Location: US 17 Business (Market Street) at Fifteenth Street in Wilmington
County: New Hanover
Original Date Cast: 1965

Oakdale Cemetery, Wilmington's first municipal burial ground, is one of the most beautiful and scenic graveyards in the Old North State. It remains the town’s largest cemetery and is noted for the large number of prominent Wilmingtonians and other North Carolinians who are buried there. In early 1852, several prominent citizens of Wilmington met to discuss the establishment of a new cemetery, to be located beyond the city limits. A committee was set up to select a site and to secure a charter under the corporate name “Proprietors of the Wilmington Cemetery.”

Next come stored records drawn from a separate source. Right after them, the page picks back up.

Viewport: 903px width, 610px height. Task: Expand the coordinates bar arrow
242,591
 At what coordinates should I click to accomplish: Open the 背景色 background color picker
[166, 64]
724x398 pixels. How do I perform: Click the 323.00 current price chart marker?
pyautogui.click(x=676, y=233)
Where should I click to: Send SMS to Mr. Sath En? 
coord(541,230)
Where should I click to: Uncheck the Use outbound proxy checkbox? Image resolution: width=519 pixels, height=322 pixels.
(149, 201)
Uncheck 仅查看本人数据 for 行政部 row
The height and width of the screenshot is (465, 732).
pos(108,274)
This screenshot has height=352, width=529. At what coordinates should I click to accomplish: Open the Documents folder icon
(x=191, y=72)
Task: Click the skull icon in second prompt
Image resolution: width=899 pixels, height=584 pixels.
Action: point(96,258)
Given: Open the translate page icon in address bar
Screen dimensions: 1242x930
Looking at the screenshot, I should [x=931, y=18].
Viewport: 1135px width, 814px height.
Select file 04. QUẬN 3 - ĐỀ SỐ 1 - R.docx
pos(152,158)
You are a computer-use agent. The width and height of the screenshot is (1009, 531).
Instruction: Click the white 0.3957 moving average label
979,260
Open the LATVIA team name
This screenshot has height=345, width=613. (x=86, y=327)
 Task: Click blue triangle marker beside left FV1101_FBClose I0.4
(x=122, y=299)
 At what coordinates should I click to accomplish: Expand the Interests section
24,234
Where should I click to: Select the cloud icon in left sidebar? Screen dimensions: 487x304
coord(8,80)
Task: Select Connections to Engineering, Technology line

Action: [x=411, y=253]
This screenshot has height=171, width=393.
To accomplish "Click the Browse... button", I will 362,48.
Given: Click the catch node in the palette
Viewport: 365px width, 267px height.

The legislature granted the charter in December 1852 and a site was selected on a neck of land northeast of the town limits on the east bank of Burnt Mill Creek. An initial tract of sixty-five acres was purchased for $1,100. The first lots were sold on December 5, 1854, and the first person buried was Anne deRosset, the six-year-old daughter of a prominent Wilmington citizen. The first superintendent was Charles Quigley, who died during Wilmington’s yellow fever epidemic of 1862. Many who died before 1852 were later moved and re-interred at Oakdale. A large area of unmarked graves reveals the mass burial ground where victims of the yellow fever epidemic were interred. Civil War era burials are numerous, including a mass grave (with a large monument) for hundreds of Confederate soldiers killed in battle at Fort Fisher in 1865.

Other prominent burials include Gov. Edward B. Dudley, the first popularly elected governor of North Carolina; George Davis, attorney general of the Confederacy; Capt. John Newland Maffitt, Confederate naval officer; Henry Bacon, architect of the Lincoln Memorial in Washington, D.C.; Maj. Gen. W. H. C. Whiting, mortally wounded at Fort Fisher; and Mrs. Rose O’Neal Greenhow, a Confederate spy who drowned in the surf off Fort Fisher in 1864. Oakdale is also the final resting place of members of Congress and other military figures.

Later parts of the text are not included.